> **Record extracts**:
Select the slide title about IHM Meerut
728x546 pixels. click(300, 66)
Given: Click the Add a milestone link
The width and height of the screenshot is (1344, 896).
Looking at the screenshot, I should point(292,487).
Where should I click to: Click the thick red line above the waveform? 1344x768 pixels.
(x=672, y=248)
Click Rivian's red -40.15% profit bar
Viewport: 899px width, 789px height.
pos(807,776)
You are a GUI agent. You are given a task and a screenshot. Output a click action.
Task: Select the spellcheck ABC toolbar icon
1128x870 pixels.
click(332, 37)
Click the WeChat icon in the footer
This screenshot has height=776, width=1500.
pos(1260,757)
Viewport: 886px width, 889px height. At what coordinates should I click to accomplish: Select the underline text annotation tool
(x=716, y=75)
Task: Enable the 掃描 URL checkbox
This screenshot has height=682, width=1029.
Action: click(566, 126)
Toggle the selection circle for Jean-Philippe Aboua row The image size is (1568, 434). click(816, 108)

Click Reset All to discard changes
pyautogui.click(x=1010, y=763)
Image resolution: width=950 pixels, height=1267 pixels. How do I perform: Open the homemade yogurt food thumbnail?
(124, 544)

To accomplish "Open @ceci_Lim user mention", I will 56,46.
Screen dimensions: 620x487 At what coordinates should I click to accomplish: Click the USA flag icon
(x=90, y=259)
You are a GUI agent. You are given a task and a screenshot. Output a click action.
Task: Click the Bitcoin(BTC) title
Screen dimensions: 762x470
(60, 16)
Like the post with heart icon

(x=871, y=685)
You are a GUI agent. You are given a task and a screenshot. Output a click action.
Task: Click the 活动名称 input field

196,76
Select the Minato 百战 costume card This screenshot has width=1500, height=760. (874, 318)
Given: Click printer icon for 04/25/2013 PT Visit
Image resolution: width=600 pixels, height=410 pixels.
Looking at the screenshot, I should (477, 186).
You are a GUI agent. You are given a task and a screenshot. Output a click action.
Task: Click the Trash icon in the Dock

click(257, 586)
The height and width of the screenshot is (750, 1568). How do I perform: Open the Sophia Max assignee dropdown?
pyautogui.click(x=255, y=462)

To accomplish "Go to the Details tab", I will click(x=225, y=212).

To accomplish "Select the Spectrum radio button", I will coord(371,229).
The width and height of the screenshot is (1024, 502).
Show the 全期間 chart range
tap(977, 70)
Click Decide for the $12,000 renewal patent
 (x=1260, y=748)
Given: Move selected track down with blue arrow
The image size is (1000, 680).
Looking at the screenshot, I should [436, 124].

> **About this exercise**: Looking at the records above, please work out how many lines contain "will" and state only that number.

> **Answer to this exercise**: 3